Existem atualmente 36 Capitais Verdes Europeias, incluindo Amesterdão, Bristol, Copenhaga e Glasgow.
Onde é que Portugal vai buscar a sua energia?
É importante notar que as centrais de combustíveis fósseis ainda estavam a funcionar durante esta série de recordes. No entanto, estes registos nacionais sugerem que Portugal poderá reduzir a dependência dos combustíveis fósseis em breve. Portugal já não utiliza carvão, mas continua a depender do gás natural.
As principais fontes de energia renovável em Portugal são a eólica e a solar. Em janeiro de 2023, a empresa de energia EDPR anunciou a ligação do primeiro parque híbrido solar-eólico na Península Ibérica. As explorações híbridas são particularmente eficazes porque uma fonte de energia tende a compensar a falta da outra.
A energia hidroelétrica e a energia solar também funcionam particularmente bem em conjunto, como se pode ver no vídeo abaixo:
Porque é que Portugal está tão avançado nas energias renováveis?
Portugal é um país pioneiro no domínio das energias renováveis.

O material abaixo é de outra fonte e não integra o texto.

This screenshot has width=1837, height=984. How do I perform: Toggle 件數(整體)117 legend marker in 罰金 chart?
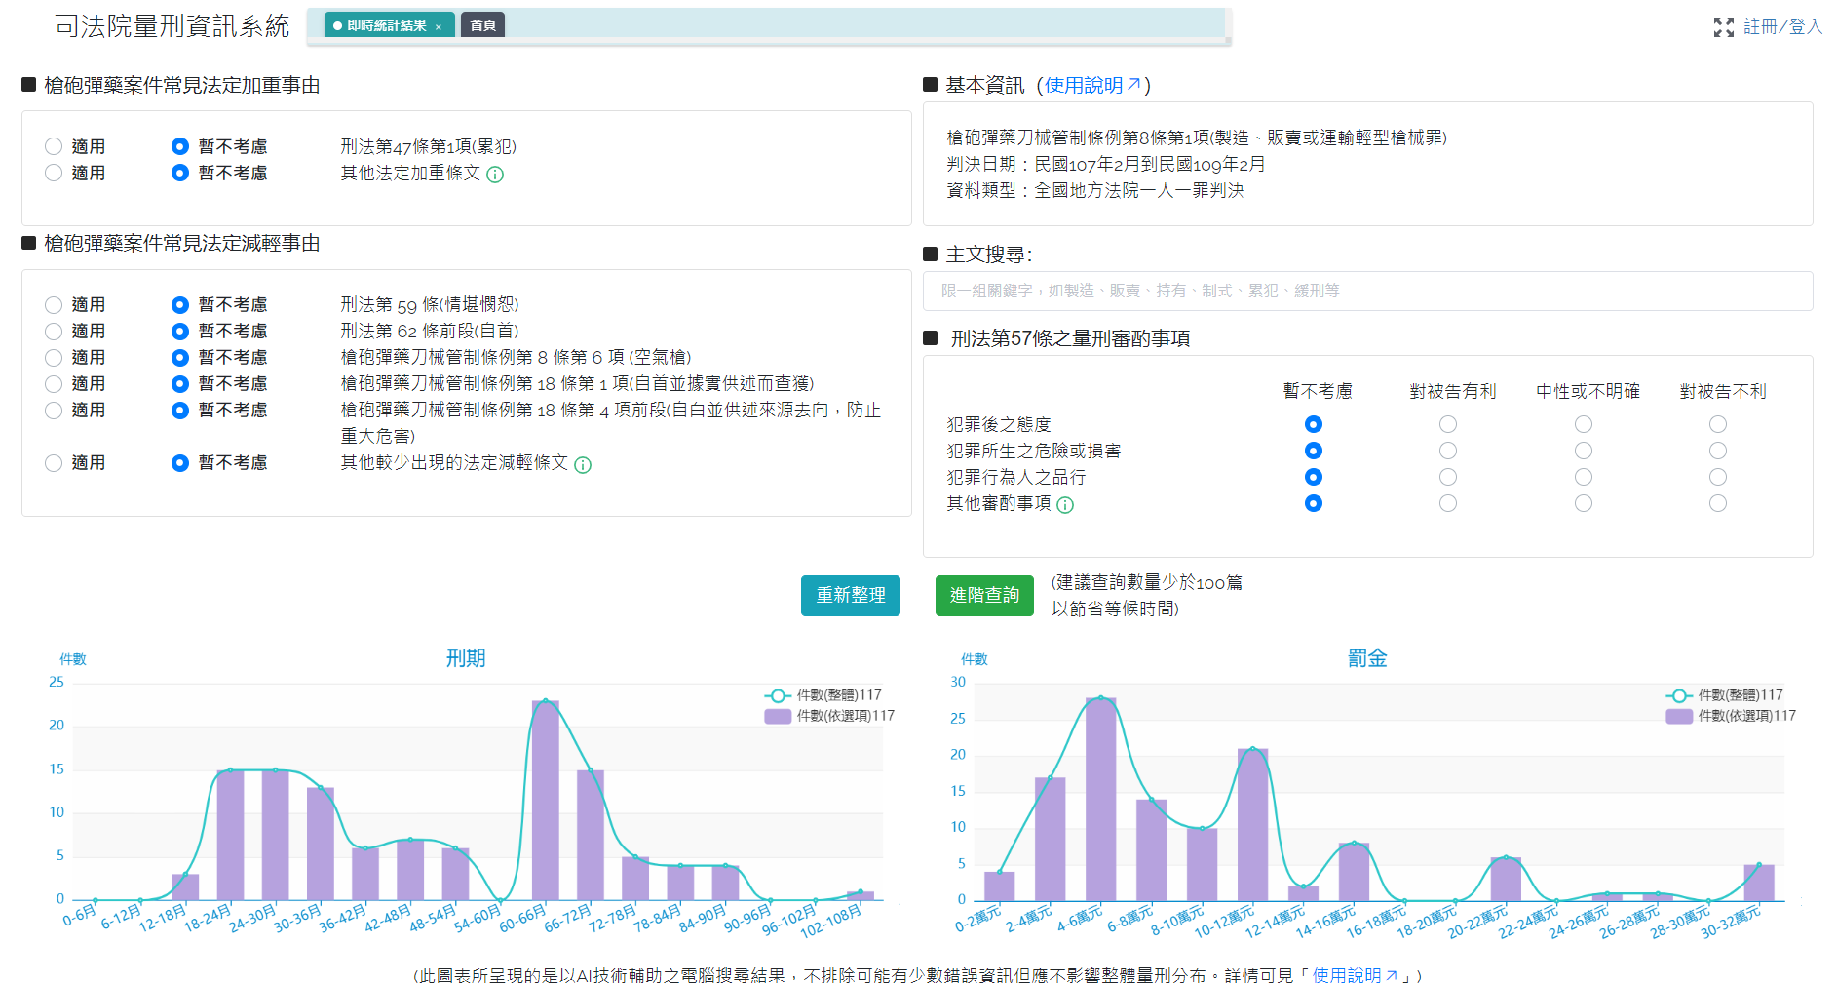pos(1678,695)
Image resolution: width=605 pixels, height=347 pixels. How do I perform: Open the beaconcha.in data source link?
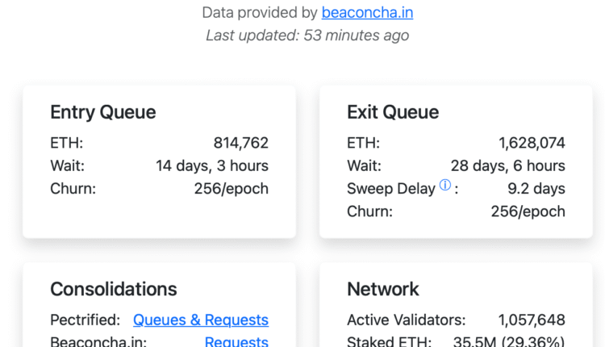pos(367,13)
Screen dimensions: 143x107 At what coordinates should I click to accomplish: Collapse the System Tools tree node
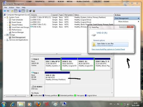point(5,17)
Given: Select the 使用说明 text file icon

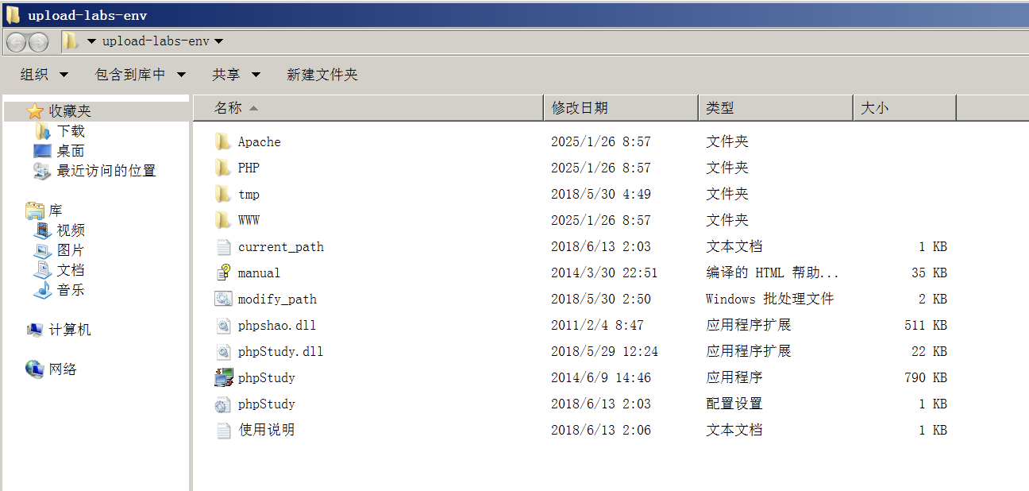Looking at the screenshot, I should point(223,431).
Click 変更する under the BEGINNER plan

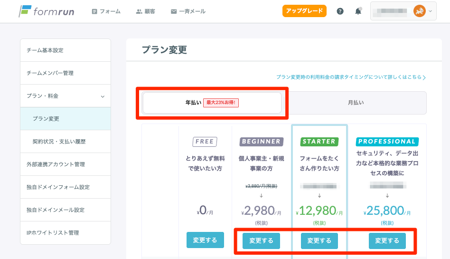[261, 240]
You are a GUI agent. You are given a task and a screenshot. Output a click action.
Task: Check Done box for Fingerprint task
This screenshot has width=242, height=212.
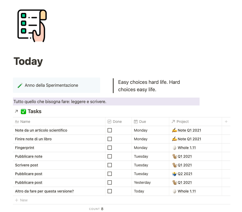[x=110, y=148]
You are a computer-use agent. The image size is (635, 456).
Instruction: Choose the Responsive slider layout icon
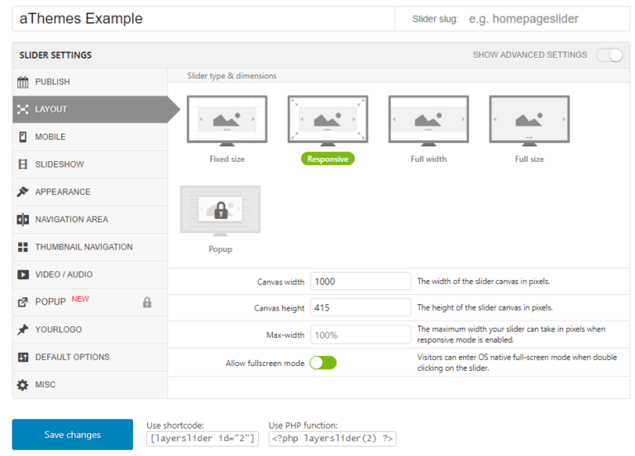(x=327, y=121)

Embora a União Europeia só se tenha comprometido com a neutralidade carbónica até 2050 em 2019, portugal assumiu este compromisso em 2016. Além disso, Portugal tinha estabelecido o objetivo de eliminar o carvão como fonte de combustível até 2030.
Notavelmente, com o encerramento da sua última central eléctrica alimentada a carvão em 2021, atingiu este objetivo nove anos antes do previsto.
Até há bem pouco tempo, Portugal utilizava tantos combustíveis fósseis como qualquer outro país da UE. Em 2010, Portugal importou 80% da sua energia, principalmente petróleo e gás natural. Portugal está agora a caminhar para a independência energética.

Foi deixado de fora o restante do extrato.